Disisi lain Untuk mendapatkan pekerjaan hari ini pun sama saja sangat sulit . Hingga banyak orang berfikir pendek untuk memenuhi kebutuhan mereka.
Ada yang terpaksa mencuri, ada terpaksa meminta-minta bahkan yang lebih parah.

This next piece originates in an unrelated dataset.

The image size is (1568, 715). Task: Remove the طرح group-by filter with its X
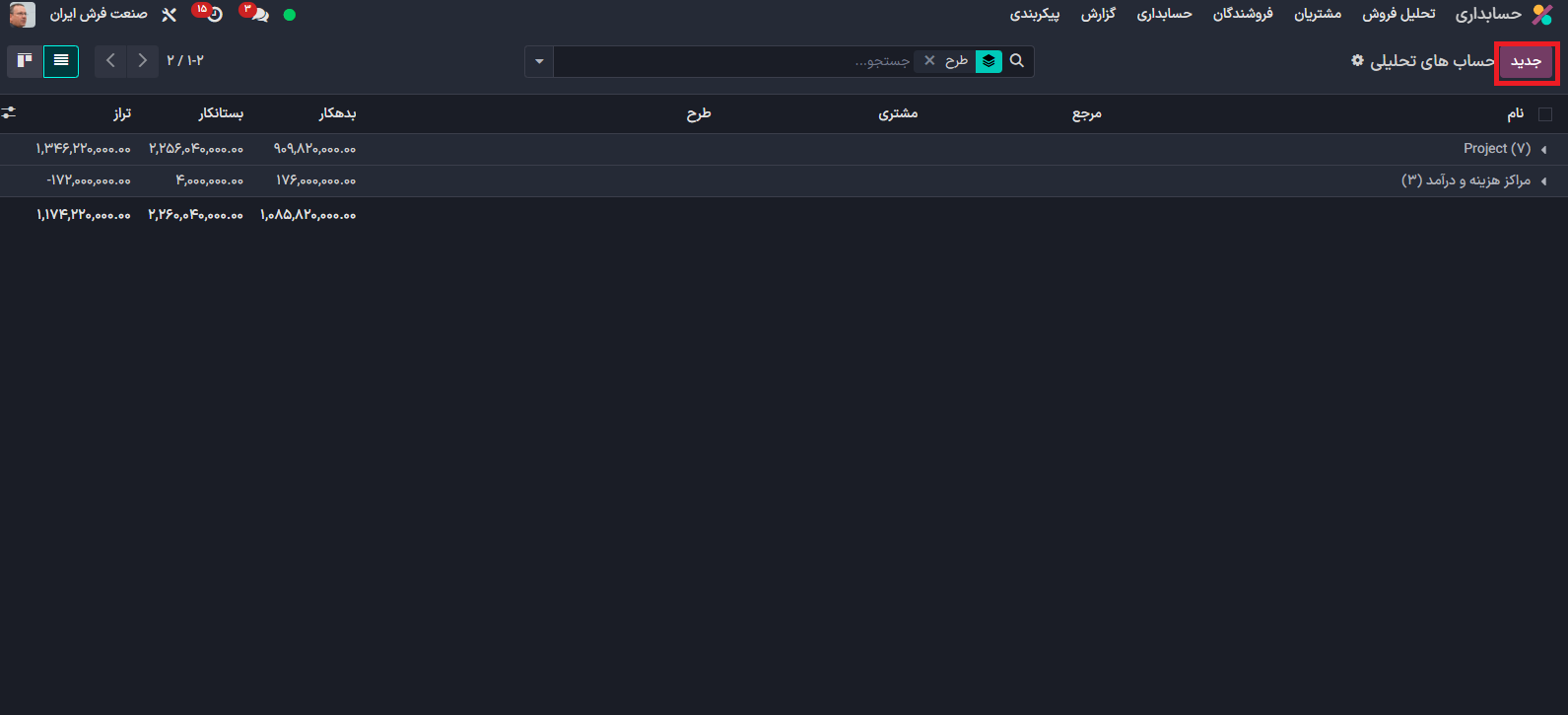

Ada ibu yang sudah kehilangan akal sehatnya, rela menjual bayinya.
Miris mendengar berita ini namun inilah fakta yang terjadi .
Di luar sana banyak perempuan sekaligus calon ibu yang bahkan berpuluh-puluh tahun telah menikah dan senantiasa menanti kehadiran si buah hati namun tak kunjung diberikan oleh Allah.
Berbeda dengan kasus ini rela menjual bayi nya dengan harga 20 juta . Naudzubillah.
Seorang ibu rumah tangga berinisial SS (27) yang ditangkap karena menjual bayinya seharga 20 juta melalui perantara. Kejadian ini terjadi di Jalan Kuningan, Kecamatan Medan Area Kota Medan Sumatera Utara. Wakil kepala Satuan Reserse Kriminal Kepolisian Resort Kota Besar Medan AKP Madya Yustadi mengatakan, kejadian itu berlangsung pada selasa ( 6/8/2024).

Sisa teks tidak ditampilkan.